Business as usual for ‘bankrupt’ Digicel
Digicel Group One Ltd, the telecommunications group’s Bermudian-based holding company, has gone into provisional liquidation in Bermuda.
The company has also filed for Chapter 15 recognition at US bankruptcy court in Manhattan.
However, Digicel said yesterday that the moves will not impact the regular operations of the company and are aimed at strengthening the company’s balance sheet.
A Digicel spokesman said: “It’s important to point out that this will have no impact on our day-to-day operations, our staff, our suppliers, our customers or any aspect of our ongoing activities — it is business as usual.”
Digicel, which is owned by Irishman Denis O’Brien, is going through a major restructuring of some of the approximately $7.4 billion of debt it carries in order that it can continue operating as a going concern.
Mike Morrison, Charles Thresh and James Bennett, of KPMG, were appointed joint provisional liquidators of Digicel Group One by the Supreme Court in Bermuda on April 29.
The petition for Chapter 15 recognition was lodged in US bankruptcy court for the Southern District of New York by the provisional liquidators.
Background details set out in the US court document shows that Digicel’s revenue for the year ended March 31, 2019, were approximately $2.3 billion, with an operating profit of approximately $479 million.

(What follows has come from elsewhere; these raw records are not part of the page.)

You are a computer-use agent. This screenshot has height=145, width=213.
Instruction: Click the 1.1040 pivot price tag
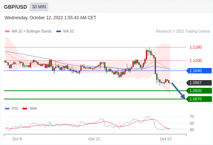point(199,71)
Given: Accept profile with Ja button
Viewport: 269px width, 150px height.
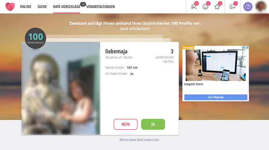Looking at the screenshot, I should click(153, 124).
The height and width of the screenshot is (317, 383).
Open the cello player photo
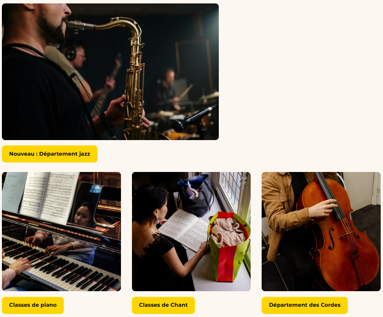321,232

The petition states: “However, in recent years the group has seen significant reductions in voice revenues, which are largely due to the industrywide trend of voice services being substituted by data usage by mobile subscribers.

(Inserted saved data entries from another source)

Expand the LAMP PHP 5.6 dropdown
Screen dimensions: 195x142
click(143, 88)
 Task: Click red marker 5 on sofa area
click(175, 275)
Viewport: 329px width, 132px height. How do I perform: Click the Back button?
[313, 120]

“The growth of data revenues and revenues from other related services, such as Digicel’s business solutions and cable television and broadband businesses, has not been sufficient to offset the decline in voice revenues.
“In addition, the expansion of Digicel’s business solutions and cable television and broadband businesses has required significant capital expenditures, which have reduced the group’s ability to generate operating free cashflow and reduce its finance costs.”
The petition adds that increased competitive pressures had negatively impacted business. “As a result, the group finds itself with unsustainable levels of indebtedness,” the petition states. “As described above, the group’s total outstanding debt was approximately $7.4 billion as of September 30, 2019, and the finance costs of the group have been steadily increasing.”
The petition states: “In the face of near-term maturities, increasing finance costs and widening losses, the group determined that there was a need for a comprehensive restructuring of its capital structure that would reduce aggregate liabilities, improve its liquidity profile and provide flexibility for the group to access further capital in the future to fund its businesses.”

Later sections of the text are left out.